Estoy convencido de que, junto a la proliferación legítima de los espacios digitales, debe recuperarse como prioridad un grupo de revistas de importancia significativa, con sus perfiles bien definidos, en soporte papel; algo a lo que nunca debemos renunciar, aunque sus tiradas y periodización respondan a nuevos ajustes, acordes a la realidad. En mi opinión, la ausencia del soporte papel ha modificado y afectado la visibilidad y la relación con los lectores. En ambos sentidos. En lo negativo, porque publicaciones cuyo perfil corresponde a ese soporte deben encontrar, en su gran mayoría, su complemento —no su sustituto— en la expresión digital. En lo positivo, porque el espacio digital es una manera renovadora que contribuye a una mayor y mejor difusión.

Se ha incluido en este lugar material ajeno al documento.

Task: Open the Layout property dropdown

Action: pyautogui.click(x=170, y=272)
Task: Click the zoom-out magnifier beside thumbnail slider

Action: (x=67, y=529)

“La ausencia del soporte papel ha modificado y afectado la visibilidad y la relación con los lectores”.

Ejemplo de lo que se puede hacer es la impresión en rotativas de La Letra del Escriba, que cumple un rol divulgativo; o en sus antípodas, por su perfil académico, esta centenaria Revista de la Biblioteca Nacional José Martí, que localizada por demás en su sitio digital, materializa tesoneramente una pequeña tirada de cada número, insuficiente sí, pero que permite un lanzamiento presencial, siempre una fiesta, como fueron durante años los lanzamientos de La gaceta de Cuba, presentaciones que mucho extrañamos. Al menos esos pocos ejemplares físicos llegan a un grupo de manos y espacios puntuales, y cierran el clásico ciclo edición-impresión-lector.

Agradezco esta oportunidad de compartir unas impresiones generales —ahorrándoles el repaso del sumario propio de las exposiciones al uso— para incluir el impostergable reclamo de que algunas de nuestras revistas más significativas retomen su formato impreso, pues, como revistero y editor, me siento más que complacido celebrando la aparición de números como el que comentamos, antológico por más de un motivo.


Notas:

[1] Alexander Pérez Heredia: Epistolario de Nicolás Guillen, Editorial Letras Cubanas, La Habana, 2002, pp. 257-258. En nota al pie: “El único juicio de Villena que conocemos sobre Guillén fue el que escribió en una carta a su esposa, fechada en Gulprich el 26 de abril de 1932, recogida en: Rubén Martínez Villena: Poesía y prosa, Editorial Letras Cubanas, La Habana, 1978, p. 499”.

[2] Alexander Pérez Heredia: ob. cit., p. 257. En nota al pie: “Una comisión de nivel central decidió que el poeta fundara y dirigiera la revista Signos”.

[3] Rafael Acosta de Arriba: “La Revista de la Biblioteca Nacional José Martí, una publicación centenaria y viva” (Disponible en La Jiribilla, 24 de febrero de 2022).